▶ Podany fragment:
Wracając do Nadi znów po drodze kilka osób zatrzymywało mnie na stopa a, że na miłych wyglądali to co jednych zostawiłem to kolejnych zbierałem. Większość z nich wracała po pracy w hotelach do swoich wiejskich domków. Każdy zadawał mi te same pytania: skąd jestem, gdzie mieszkam, czy mam żonę. Nie wiem czy tak jest tam zawsze i czy to ich sposób podziękowania ale każdy z nich żegnając się mówił że się będzie za mnie modlił dodając tradycyjnie bulla bulla!
Na Fidzi tubylcy byli zachwyceni moimi tatuażami- dopytywali co one oznaczają a ja jak umiałem tak im odpowiadałem, że są mojego projektu ale nic nie oznaczają- nie mogli tego zrozumieć, bo dla nich „tatu” to nie tyle ozdoba ciała to coś w rodzaju amuletu chroniącego ich ciało przed złymi mocami. Kilku mężczyzn pokazywało mi na swoich ramionach pięknie wytatuowane wzory polinezyjskie i nie ukrywam, że nadal marzę o takich na moim ciele.
Wieczorami w moim hotelu gromadziła się grupka miejscowych chłopaków i przygotowywali tradycyjny napar o narkotycznym działaniu Kava. Chciałem spróbować tego napoju i zapytałem o możliwość dołączenia się do mnich. Kava to specjalny napój który przyrządza się według tradycyjnej receptury i kultywowanego sposobu. Kava powstaje z mielonego na mączkę korzenia pieprzu metystynowego, który zalewa się wodą w specjalnym naczyniu zwanym Tanoa – takiej misce zrobionej z drzewa palmy. Powstaje taka brunatna ciecz. Chłopaki zaprosili mnie bym usiadł na jednym z krzeseł, które ustawione były zgodnie z tradycją dokoła stołu z miską pełną Kavy. Kavę mistrz ceremonii podaje kolejnym uczestnikom w skorupie z wydrążonego kokosa. Przed wypiciem należy zaklaskać; podobnie po wypiciu napoju i zawołać tradycyjnie Bula! I tak w kółko aż w misce zabraknie napoju. Wszystko to odbywa się bez pośpiechu w iście rytualnej formie przy dźwiękach ukulele i romantycznych śpiewach chłopaków.

▶ Wiersze:
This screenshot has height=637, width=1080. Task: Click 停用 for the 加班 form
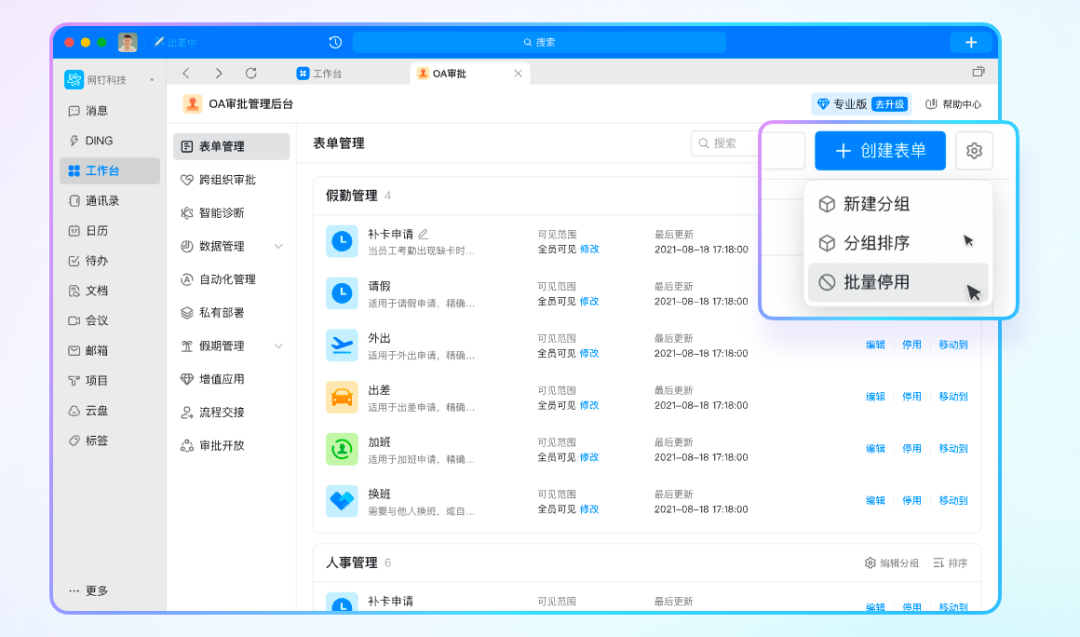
...
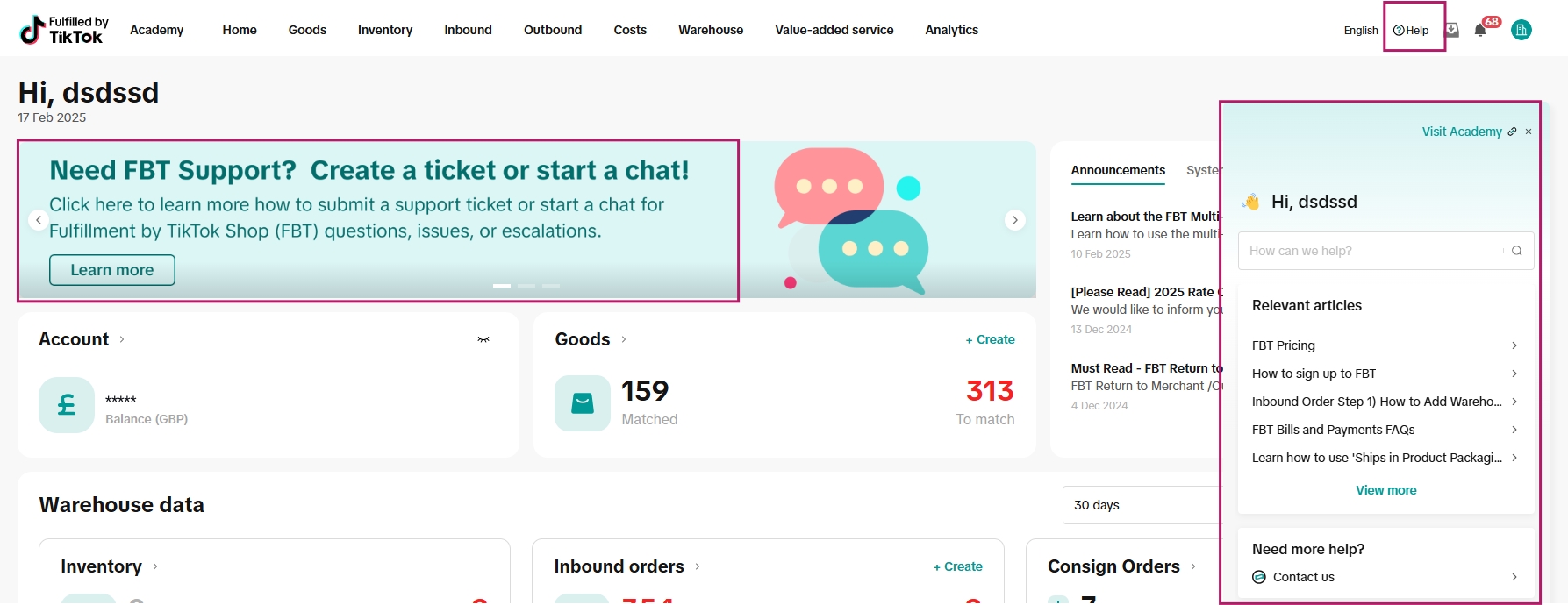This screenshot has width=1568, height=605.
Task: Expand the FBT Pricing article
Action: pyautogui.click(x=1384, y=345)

▶ Polecenie:
Powtórz dosłownie część fragmentu o pobycie na Fidżi: zacznij od słów „Wracając do Nadi” i skończ na słowach „na moim ciele.”.

▶ Odpowiedź:
Wracając do Nadi znów po drodze kilka osób zatrzymywało mnie na stopa a, że na miłych wyglądali to co jednych zostawiłem to kolejnych zbierałem. Większość z nich wracała po pracy w hotelach do swoich wiejskich domków. Każdy zadawał mi te same pytania: skąd jestem, gdzie mieszkam, czy mam żonę. Nie wiem czy tak jest tam zawsze i czy to ich sposób podziękowania ale każdy z nich żegnając się mówił że się będzie za mnie modlił dodając tradycyjnie bulla bulla!
Na Fidzi tubylcy byli zachwyceni moimi tatuażami- dopytywali co one oznaczają a ja jak umiałem tak im odpowiadałem, że są mojego projektu ale nic nie oznaczają- nie mogli tego zrozumieć, bo dla nich „tatu” to nie tyle ozdoba ciała to coś w rodzaju amuletu chroniącego ich ciało przed złymi mocami. Kilku mężczyzn pokazywało mi na swoich ramionach pięknie wytatuowane wzory polinezyjskie i nie ukrywam, że nadal marzę o takich na moim ciele.